So, long story short, I think the first problem is that the SolrMarc you are using (the one bundled iwth Blacklight) is not including/using a proper version of SolrJ to talk to Solr 4. So the first step would be making it do so, by interfacing with Bob's clever java reflection stuff, or whatever, I don't know. Blacklight 's indexing rake tasks will use a custom local version of SolrMarc.jar rather than the one it's bundled with, if you put it at your local app's ./config/SolrMarc/solrmarc.jar (I think that's the right path, there is such a path anyway).

It's possible even once you've done that, it still wouldn't work -- it depends on if SolrJ's Java API is backwards compatible in Solr 4 or not. But even if SolrJ's Java API is entirely backwards compatible, it still won't work to use a pre-Solr-4 version of SolrJ with a Solr 4. Which is probably what you're doing now.

SolrMarc is.... difficult for me to deal with. For many reasons. But in retrospect, I don't think Bob's complex custom java reflection layer was the right approach for supporting multiple versions of Solr/SolrJ. And probably nobody but Bob is capable of figuring out how to add support for Solr4 into the current architecture.


From: Chris Beer [notifications@github.com]
Sent: Monday, November 12, 2012 7:46 PM
To: projectblacklight/blacklight
Subject: Re: [blacklight] Support solr 4.0 (#450)

I updated blacklight-jetty to have a Solr 4.0.0 flavor:

projectblacklight/blacklight-jetty@97707a2projectblacklight/blacklight-jetty@97707a2

Unfortunately, SolrMarc doesn't work with Solr 4 (or, doesn't fully work). It definitely doesn't work in the SolrMarc embedded mode. If you use the non-embedded mode, you get this (@ndushayhttps://github.com/ndushay reported this error to the SolrMarc list.)
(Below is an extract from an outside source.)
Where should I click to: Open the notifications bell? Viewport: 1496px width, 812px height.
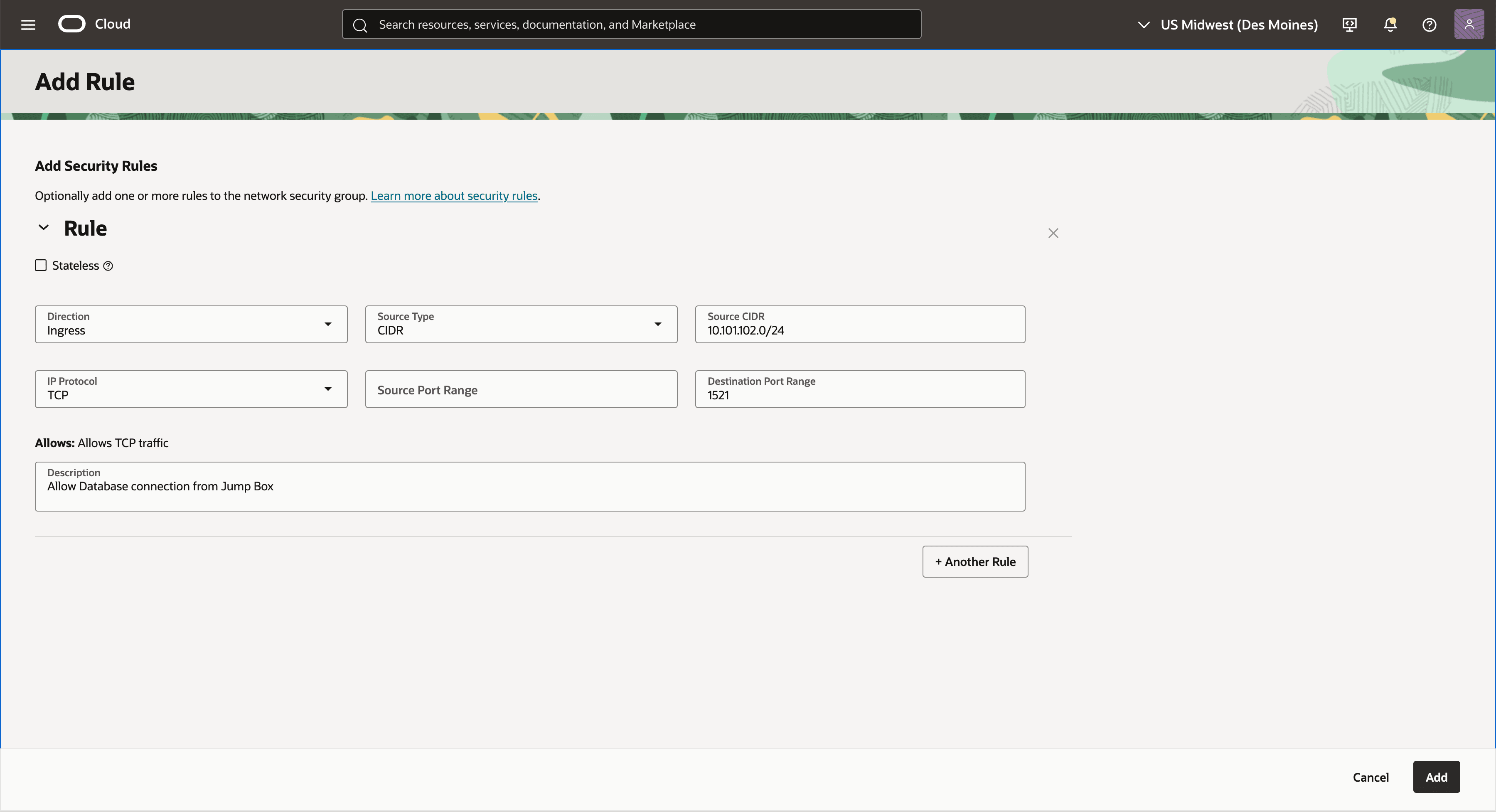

$ rake solr:marc:index MARC_FILE=../../test_support/data/test_data.utf8.mrc
WARNING: Cucumber-rails required outside of env.rb. The rest of loading is being defered until env.rb is called.
To avoid this warning, move 'gem cucumber-rails' under only group :test in your Gemfile
java -Xmx512m -Dsolr.hosturl=http://127.0.0.1:8983/solr -jar /Volumes/TempStorage/Projects/blacklight/lib/SolrMarc.jar /Volumes/TempStorage/Projects/blacklight/tmp/test_app/config/SolrMarc/config.properties ../../test_support/data/test_data.utf8.mrc

INFO main - Starting SolrMarc indexing.
INFO main - Opening file: /Volumes/TempStorage/Projects/blacklight/tmp/test_app/config/SolrMarc/config.properties
INFO main - Connecting to remote Solr server at URL http://127.0.0.1:8983/solr/update
java.io.IOException: Server returned HTTP response code: 500 for URL: http://127.0.0.1:8983/solr/admin/registry.jsp
at sun.net.www.protocol.http.HttpURLConnection.getInputStream(HttpURLConnection.java:1436)
at java.net.URL.openStream(URL.java:1010)
at org.solrmarc.solr.SolrCoreLoader.loadRemoteSolrServer(SolrCoreLoader.java:351)
at org.solrmarc.marc.MarcImporter.getSolrServerProxy(MarcImporter.java:750)
at org.solrmarc.marc.MarcImporter.loadLocalProperties(MarcImporter.java:193)
at org.solrmarc.marc.MarcHandler.loadProperties(MarcHandler.java:172)
at org.solrmarc.marc.MarcHandler.init(MarcHandler.java:118)
at org.solrmarc.marc.MarcImporter.main(MarcImporter.java:822)
at sun.reflect.NativeMethodAccessorImpl.invoke0(Native Method)
at sun.reflect.NativeMethodAccessorImpl.invoke(NativeMethodAccessorImpl.java:39)
at sun.reflect.DelegatingMethodAccessorImpl.invoke(DelegatingMethodAccessorImpl.java:25)
at java.lang.reflect.Method.invoke(Method.java:597)
at com.simontuffs.onejar.Boot.run(Boot.java:334)
at com.simontuffs.onejar.Boot.main(Boot.java:170)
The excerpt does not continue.